### Lista de tareas
(a) Reescribe de forma más breve el párrafo de la crónica del combate que empieza con "Desde el primer campanazo", conservando sus hechos principales.
(b) Transcribe de la crónica del combate el fragmento que comienza en las palabras "Ciudad de México" y termina después de "guerra… decidió correr.".

Canelo vs. Scull: 80 millones, cero emoción y un rival que huyó del combate

Ciudad de México – 4 de mayo de 2025.

Anoche, el campeón mexicano Saúl “Canelo” Álvarez volvió a hacer historia al retener todos los cinturones del peso supermediano, reafirmándose como el campeón indiscutido de la categoría. Sin embargo, lo que debería haber sido una noche de gloria y espectáculo se convirtió en un evento criticado por millones: aburrido, monótono y carente de emoción.

Canelo ganó. Ganó de manera clara, sin discusión, y se llevó a casa una bolsa estimada de 80 millones de dólares. Pero no fue una victoria celebrada como otras. ¿La razón? El rival. William Scull, el cubano invicto que prometía guerra… decidió correr.

Desde el primer campanazo quedó claro el guión de la noche: Canelo avanzando, presionando, atacando al cuerpo con su estilo frontal, y Scull retrocediendo, esquivando, sobreviviendo. Durante 12 asaltos, el mexicano fue en busca de la pelea, mientras su oponente bailaba alrededor del cuadrilátero como si su único objetivo fuera no ser noqueado.

El público, ansioso de acción, pronto comenzó a inquietarse. El combate se convirtió en una repetición constante: Canelo lanza, Scull se mueve. Canelo busca el intercambio, Scull desaparece. Fue una clase de boxeo evasivo sin propuesta ofensiva, una actuación que recordó a los días más frustrantes del Floyd Mayweather más defensivo, con una diferencia: Floyd sí golpeaba. Floyd sí contragolpeaba. Floyd ganaba por arte, no por evasión.

William Scull, en cambio, parecía conforme simplemente con llegar al final en pie. Como si su gran logro fuese resistir. Su cardio fue admirable, sí, y su esquiva bien entrenada. Pero un boxeador no puede ganar, ni siquiera convencer, si no golpea, si no pelea. Boxear no es sólo moverse. Es atreverse. Es responder. Es atacar.

Entradas guardadas
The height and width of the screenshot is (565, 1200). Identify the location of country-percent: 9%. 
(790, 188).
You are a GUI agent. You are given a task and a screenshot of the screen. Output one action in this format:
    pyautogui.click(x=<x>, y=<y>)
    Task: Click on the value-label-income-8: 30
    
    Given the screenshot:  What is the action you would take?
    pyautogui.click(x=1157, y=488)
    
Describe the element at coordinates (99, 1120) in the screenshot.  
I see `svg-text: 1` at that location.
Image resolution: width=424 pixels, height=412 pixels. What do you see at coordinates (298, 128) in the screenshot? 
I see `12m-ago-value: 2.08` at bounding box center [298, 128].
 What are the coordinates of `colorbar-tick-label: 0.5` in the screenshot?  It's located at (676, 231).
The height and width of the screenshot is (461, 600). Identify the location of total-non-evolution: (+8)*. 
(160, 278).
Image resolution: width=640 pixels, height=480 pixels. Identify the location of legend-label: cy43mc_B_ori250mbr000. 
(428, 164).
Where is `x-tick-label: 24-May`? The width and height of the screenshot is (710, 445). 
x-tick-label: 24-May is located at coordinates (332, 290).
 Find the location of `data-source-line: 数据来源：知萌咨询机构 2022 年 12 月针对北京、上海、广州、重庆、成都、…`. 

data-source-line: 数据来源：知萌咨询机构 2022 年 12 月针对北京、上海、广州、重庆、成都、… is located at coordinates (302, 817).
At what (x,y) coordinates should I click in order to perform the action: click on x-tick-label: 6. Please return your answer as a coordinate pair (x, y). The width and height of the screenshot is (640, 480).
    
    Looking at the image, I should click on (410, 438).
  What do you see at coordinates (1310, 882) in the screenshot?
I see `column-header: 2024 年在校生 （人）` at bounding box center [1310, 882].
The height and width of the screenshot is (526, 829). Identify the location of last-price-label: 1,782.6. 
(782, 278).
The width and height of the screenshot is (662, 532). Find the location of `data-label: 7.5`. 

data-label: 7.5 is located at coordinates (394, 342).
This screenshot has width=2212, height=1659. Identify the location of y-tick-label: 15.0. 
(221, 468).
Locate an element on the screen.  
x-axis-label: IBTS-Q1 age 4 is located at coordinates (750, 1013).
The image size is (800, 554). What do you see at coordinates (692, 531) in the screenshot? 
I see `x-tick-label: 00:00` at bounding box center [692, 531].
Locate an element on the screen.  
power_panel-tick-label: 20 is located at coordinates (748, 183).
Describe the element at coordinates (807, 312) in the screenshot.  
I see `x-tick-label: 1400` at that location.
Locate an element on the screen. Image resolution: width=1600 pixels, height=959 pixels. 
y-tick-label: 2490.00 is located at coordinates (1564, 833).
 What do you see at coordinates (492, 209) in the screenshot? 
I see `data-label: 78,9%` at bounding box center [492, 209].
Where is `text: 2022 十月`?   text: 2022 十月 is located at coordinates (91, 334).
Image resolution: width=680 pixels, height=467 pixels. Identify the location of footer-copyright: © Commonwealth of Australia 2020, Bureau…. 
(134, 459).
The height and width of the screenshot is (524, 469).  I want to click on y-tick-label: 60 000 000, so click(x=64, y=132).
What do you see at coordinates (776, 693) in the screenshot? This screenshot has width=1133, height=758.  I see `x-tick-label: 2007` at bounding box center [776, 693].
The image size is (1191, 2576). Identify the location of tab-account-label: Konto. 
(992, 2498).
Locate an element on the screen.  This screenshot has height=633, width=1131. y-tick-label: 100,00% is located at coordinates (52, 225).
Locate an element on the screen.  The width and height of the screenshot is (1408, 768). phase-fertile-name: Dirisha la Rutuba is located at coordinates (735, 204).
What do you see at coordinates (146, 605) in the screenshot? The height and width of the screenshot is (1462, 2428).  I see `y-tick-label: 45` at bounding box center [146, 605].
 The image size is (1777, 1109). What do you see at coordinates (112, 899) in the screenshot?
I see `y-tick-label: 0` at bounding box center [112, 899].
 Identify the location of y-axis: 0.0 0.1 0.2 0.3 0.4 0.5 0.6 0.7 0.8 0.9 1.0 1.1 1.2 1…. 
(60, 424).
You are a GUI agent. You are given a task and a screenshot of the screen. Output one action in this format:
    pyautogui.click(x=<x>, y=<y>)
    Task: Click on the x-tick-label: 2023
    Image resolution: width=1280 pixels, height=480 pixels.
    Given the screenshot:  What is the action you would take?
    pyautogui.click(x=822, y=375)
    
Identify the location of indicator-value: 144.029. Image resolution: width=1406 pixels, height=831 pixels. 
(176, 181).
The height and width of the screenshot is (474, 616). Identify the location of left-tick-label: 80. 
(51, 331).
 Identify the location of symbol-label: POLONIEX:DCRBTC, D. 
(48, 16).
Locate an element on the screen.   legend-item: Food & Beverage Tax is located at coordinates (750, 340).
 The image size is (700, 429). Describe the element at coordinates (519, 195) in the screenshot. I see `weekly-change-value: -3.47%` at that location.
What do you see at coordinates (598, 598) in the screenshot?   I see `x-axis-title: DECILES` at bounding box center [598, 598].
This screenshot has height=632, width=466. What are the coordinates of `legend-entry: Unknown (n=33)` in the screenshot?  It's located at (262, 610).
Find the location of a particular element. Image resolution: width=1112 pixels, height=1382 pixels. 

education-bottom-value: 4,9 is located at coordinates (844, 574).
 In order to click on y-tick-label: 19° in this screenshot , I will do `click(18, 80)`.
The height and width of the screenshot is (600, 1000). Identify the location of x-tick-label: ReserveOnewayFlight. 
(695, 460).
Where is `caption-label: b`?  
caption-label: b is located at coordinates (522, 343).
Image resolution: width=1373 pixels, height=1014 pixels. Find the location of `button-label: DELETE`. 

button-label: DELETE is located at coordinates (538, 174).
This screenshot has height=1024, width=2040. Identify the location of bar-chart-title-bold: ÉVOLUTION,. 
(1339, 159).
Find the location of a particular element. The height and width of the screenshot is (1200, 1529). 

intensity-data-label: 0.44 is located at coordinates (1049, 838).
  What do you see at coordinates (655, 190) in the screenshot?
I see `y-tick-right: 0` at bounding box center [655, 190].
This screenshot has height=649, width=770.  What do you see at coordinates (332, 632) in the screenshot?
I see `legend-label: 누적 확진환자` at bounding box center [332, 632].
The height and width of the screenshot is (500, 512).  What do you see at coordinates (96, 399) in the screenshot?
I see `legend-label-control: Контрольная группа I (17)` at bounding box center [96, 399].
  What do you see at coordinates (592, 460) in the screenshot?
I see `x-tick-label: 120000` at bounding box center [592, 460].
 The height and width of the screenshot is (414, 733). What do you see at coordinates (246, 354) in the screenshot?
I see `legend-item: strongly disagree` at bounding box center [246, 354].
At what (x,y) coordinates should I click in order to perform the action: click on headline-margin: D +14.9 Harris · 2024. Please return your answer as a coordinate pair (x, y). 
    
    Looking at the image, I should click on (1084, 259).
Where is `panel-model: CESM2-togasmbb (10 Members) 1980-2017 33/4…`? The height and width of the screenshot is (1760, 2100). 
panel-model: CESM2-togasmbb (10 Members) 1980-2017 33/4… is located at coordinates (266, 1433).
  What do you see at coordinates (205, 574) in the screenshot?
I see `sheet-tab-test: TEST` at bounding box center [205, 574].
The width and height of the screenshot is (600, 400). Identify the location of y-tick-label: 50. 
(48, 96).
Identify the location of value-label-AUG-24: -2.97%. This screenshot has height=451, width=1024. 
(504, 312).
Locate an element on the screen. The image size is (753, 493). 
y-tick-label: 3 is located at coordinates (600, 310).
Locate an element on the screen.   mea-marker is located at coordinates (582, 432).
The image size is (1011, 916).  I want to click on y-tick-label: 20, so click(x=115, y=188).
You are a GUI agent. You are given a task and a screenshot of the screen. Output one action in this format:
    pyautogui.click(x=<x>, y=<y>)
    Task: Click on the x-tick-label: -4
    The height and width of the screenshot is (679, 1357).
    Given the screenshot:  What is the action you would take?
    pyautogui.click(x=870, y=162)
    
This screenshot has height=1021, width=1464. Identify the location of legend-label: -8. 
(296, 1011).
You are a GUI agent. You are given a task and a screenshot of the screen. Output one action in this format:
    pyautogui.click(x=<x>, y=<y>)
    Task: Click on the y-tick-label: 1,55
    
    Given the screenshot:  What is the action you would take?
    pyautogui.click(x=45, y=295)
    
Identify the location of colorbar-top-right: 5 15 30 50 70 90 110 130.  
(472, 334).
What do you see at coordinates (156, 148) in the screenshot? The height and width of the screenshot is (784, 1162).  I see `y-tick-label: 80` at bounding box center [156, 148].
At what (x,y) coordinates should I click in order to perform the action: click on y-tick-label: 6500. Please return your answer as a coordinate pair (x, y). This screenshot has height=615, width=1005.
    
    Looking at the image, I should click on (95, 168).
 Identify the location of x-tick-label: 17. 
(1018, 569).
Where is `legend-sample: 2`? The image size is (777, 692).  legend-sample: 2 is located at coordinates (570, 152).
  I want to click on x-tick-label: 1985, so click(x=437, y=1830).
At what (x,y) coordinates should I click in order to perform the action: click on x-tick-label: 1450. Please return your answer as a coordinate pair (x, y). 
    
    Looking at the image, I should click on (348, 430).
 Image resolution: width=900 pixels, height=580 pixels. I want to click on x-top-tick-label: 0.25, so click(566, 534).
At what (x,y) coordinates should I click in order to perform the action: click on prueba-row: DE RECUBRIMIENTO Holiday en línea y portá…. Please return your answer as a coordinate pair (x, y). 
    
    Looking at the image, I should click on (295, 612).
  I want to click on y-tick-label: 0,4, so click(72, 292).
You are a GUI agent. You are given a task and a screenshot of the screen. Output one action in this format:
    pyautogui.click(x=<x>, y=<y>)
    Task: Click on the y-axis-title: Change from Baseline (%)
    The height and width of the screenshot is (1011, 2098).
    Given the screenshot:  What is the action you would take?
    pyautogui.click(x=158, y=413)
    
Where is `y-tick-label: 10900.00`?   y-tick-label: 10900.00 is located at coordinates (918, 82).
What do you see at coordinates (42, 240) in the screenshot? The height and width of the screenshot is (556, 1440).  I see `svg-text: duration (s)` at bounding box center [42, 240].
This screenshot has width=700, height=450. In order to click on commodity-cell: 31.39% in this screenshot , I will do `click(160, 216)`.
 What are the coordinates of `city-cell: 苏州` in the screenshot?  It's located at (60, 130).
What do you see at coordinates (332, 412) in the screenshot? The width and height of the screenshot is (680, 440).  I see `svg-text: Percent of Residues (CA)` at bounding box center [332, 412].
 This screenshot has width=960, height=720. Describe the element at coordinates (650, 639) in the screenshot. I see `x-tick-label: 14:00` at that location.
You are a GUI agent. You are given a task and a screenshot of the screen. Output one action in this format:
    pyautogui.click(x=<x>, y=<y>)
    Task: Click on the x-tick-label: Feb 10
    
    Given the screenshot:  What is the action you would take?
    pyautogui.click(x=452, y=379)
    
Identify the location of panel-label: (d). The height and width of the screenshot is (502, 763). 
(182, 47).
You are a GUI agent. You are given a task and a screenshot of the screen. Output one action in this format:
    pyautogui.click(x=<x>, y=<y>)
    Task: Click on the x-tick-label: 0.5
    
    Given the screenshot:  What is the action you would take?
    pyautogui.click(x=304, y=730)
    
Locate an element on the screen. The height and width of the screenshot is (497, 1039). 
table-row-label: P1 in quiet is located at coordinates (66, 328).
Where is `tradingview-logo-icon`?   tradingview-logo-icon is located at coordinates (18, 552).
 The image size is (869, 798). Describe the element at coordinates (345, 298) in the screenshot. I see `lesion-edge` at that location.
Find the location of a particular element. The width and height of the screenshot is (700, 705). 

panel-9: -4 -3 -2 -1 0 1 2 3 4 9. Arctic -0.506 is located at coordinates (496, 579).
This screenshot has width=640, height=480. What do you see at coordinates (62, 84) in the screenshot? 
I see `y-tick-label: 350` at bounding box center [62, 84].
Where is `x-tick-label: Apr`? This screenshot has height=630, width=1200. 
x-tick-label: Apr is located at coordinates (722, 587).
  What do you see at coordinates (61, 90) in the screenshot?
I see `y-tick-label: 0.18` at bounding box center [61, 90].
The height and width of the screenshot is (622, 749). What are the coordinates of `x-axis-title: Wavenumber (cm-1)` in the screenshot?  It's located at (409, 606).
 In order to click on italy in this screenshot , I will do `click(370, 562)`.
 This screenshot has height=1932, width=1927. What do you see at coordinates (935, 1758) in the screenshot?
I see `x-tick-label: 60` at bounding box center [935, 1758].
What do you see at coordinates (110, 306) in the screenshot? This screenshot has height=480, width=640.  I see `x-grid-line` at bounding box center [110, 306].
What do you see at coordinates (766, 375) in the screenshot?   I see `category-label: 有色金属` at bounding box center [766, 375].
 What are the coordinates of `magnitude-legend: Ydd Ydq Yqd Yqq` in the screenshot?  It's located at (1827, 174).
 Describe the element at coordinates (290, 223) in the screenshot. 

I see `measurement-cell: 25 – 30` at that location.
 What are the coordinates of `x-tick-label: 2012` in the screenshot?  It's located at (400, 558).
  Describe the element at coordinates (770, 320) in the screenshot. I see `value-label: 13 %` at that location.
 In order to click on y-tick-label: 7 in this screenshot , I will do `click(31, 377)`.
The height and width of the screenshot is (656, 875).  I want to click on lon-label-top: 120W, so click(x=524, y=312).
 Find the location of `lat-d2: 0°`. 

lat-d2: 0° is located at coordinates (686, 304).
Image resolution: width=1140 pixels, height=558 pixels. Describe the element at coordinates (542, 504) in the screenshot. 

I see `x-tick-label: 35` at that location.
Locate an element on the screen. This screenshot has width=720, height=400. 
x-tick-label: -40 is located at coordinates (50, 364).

### Respuestas por punto
(a) Desde el inicio se vio el patrón de la noche: Canelo avanzaba, presionaba y atacaba al cuerpo, mientras Scull retrocedía, esquivaba y sobrevivía. Durante los 12 asaltos el mexicano buscó la pelea y su rival se movió por el ring como si solo quisiera no ser noqueado.

(b)
Ciudad de México – 4 de mayo de 2025.

Anoche, el campeón mexicano Saúl “Canelo” Álvarez volvió a hacer historia al retener todos los cinturones del peso supermediano, reafirmándose como el campeón indiscutido de la categoría. Sin embargo, lo que debería haber sido una noche de gloria y espectáculo se convirtió en un evento criticado por millones: aburrido, monótono y carente de emoción.

Canelo ganó. Ganó de manera clara, sin discusión, y se llevó a casa una bolsa estimada de 80 millones de dólares. Pero no fue una victoria celebrada como otras. ¿La razón? El rival. William Scull, el cubano invicto que prometía guerra… decidió correr.